-- Your goal --
Copy exactly the lines of the material below that run from the one containing "Task: Click the Ημ. Γέννησης column header" through the one containing "Select the FDACONSUMER AT 0XE40...8D5C9 title". Copy no other lines.

-- The records --
^^^^^^^^^^^^^^^^

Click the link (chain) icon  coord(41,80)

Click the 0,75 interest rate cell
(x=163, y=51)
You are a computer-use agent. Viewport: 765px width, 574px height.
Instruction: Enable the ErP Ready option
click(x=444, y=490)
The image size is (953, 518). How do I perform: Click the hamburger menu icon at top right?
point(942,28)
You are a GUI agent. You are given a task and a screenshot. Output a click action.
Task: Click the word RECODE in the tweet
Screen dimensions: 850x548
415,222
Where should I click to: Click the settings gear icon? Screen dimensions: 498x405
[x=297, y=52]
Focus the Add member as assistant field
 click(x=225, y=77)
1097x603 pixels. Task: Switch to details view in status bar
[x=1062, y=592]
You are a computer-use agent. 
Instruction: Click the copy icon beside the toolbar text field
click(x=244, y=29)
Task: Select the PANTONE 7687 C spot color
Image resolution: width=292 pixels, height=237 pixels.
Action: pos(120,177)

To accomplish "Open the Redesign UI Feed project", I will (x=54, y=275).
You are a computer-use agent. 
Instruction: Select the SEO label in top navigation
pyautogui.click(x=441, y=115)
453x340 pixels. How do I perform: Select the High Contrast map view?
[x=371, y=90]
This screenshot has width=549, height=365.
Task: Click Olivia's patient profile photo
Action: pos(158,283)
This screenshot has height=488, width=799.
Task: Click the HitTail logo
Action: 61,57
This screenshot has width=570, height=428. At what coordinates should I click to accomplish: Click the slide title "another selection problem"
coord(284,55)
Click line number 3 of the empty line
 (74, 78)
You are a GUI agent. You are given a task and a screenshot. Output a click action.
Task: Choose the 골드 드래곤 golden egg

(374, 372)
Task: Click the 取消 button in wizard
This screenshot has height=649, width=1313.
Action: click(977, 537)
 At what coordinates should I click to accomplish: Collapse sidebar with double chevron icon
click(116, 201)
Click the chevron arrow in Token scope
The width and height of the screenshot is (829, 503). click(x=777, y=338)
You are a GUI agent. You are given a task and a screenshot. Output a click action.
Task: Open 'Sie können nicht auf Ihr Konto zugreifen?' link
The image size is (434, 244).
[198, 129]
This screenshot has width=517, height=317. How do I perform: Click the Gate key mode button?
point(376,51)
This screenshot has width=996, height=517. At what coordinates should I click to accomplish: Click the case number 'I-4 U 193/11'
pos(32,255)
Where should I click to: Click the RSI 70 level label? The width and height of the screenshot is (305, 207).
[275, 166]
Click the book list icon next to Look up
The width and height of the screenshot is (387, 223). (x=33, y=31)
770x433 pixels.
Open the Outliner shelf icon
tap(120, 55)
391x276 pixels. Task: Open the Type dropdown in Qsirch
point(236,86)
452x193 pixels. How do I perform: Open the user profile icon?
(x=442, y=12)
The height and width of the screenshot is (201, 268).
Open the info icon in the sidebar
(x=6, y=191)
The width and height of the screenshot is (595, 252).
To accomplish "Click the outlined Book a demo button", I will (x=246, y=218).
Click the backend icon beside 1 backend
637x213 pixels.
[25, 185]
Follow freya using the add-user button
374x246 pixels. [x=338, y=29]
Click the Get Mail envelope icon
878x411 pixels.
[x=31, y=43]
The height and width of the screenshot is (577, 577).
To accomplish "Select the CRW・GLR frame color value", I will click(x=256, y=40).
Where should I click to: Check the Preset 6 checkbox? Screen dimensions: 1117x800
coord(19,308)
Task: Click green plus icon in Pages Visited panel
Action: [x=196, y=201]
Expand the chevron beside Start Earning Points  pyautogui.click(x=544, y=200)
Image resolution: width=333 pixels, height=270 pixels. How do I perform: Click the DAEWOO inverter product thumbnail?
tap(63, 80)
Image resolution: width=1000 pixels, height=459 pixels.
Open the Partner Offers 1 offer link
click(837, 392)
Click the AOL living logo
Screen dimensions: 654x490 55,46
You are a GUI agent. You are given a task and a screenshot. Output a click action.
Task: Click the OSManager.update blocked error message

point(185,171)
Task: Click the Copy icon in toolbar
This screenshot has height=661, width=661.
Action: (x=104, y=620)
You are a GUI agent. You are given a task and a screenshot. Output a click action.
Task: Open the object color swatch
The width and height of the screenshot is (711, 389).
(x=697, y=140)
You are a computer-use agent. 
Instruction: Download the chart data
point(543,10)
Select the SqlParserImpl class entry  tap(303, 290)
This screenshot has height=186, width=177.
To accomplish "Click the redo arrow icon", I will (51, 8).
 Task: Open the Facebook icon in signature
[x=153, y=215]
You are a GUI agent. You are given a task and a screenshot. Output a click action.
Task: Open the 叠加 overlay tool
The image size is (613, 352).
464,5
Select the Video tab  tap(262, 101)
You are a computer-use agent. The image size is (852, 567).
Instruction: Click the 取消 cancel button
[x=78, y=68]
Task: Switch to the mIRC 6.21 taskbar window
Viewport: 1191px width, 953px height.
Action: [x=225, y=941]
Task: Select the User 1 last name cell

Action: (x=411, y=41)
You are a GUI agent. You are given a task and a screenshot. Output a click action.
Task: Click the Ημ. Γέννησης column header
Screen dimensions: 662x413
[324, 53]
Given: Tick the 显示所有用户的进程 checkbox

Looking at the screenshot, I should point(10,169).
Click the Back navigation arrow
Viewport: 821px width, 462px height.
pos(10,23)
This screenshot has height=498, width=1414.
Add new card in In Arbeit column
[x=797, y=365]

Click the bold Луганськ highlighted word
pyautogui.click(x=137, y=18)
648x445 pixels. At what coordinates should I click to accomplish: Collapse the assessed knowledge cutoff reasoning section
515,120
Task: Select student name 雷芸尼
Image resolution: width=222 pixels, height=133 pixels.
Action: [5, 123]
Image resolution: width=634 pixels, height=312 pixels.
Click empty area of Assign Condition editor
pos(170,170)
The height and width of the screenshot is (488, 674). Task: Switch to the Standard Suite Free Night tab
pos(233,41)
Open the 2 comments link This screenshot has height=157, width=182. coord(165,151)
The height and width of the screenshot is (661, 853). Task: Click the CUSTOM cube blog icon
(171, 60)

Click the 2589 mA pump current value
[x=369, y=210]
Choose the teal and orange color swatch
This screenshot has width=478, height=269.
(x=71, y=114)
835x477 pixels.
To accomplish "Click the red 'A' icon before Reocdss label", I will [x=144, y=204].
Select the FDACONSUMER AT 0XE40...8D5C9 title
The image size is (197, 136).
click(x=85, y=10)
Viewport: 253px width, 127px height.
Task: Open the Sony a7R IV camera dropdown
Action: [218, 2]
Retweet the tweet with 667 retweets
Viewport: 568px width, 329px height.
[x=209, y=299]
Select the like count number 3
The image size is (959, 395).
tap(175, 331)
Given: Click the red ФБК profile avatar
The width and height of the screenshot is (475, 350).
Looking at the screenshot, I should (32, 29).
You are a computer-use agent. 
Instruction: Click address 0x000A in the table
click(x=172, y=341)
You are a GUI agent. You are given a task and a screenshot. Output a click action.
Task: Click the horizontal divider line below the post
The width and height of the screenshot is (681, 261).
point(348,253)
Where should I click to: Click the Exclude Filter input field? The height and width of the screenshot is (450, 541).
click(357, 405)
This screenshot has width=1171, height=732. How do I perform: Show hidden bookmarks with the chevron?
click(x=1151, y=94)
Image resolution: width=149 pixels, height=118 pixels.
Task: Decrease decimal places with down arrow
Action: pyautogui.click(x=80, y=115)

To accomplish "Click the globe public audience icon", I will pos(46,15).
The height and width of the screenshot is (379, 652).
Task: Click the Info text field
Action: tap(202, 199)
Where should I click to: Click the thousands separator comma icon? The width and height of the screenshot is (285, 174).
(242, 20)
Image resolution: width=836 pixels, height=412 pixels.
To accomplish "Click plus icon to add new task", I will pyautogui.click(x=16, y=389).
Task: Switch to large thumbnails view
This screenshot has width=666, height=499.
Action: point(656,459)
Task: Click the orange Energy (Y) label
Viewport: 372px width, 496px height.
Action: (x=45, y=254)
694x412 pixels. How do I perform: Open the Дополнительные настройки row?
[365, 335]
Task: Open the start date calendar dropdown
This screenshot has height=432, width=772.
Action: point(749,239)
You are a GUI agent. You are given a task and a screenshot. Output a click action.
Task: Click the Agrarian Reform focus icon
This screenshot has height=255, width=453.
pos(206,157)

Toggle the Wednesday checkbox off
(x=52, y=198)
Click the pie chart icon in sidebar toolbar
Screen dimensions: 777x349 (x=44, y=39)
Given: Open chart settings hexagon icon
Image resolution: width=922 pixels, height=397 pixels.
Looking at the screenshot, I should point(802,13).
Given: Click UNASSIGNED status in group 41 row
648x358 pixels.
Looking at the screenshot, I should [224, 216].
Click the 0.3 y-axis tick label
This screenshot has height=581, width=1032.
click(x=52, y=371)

^^^^^^^^^^^^^^^^

-- Answer to this exercise --
Task: Click the Ημ. Γέννησης column header
Screen dimensions: 662x413
[324, 53]
Given: Tick the 显示所有用户的进程 checkbox

Looking at the screenshot, I should point(10,169).
Click the Back navigation arrow
Viewport: 821px width, 462px height.
pos(10,23)
This screenshot has height=498, width=1414.
Add new card in In Arbeit column
[x=797, y=365]

Click the bold Луганськ highlighted word
pyautogui.click(x=137, y=18)
648x445 pixels. At what coordinates should I click to accomplish: Collapse the assessed knowledge cutoff reasoning section
515,120
Task: Select student name 雷芸尼
Image resolution: width=222 pixels, height=133 pixels.
Action: [5, 123]
Image resolution: width=634 pixels, height=312 pixels.
Click empty area of Assign Condition editor
pos(170,170)
The height and width of the screenshot is (488, 674). Task: Switch to the Standard Suite Free Night tab
pos(233,41)
Open the 2 comments link This screenshot has height=157, width=182. coord(165,151)
The height and width of the screenshot is (661, 853). Task: Click the CUSTOM cube blog icon
(171, 60)

Click the 2589 mA pump current value
[x=369, y=210]
Choose the teal and orange color swatch
This screenshot has width=478, height=269.
(x=71, y=114)
835x477 pixels.
To accomplish "Click the red 'A' icon before Reocdss label", I will [x=144, y=204].
Select the FDACONSUMER AT 0XE40...8D5C9 title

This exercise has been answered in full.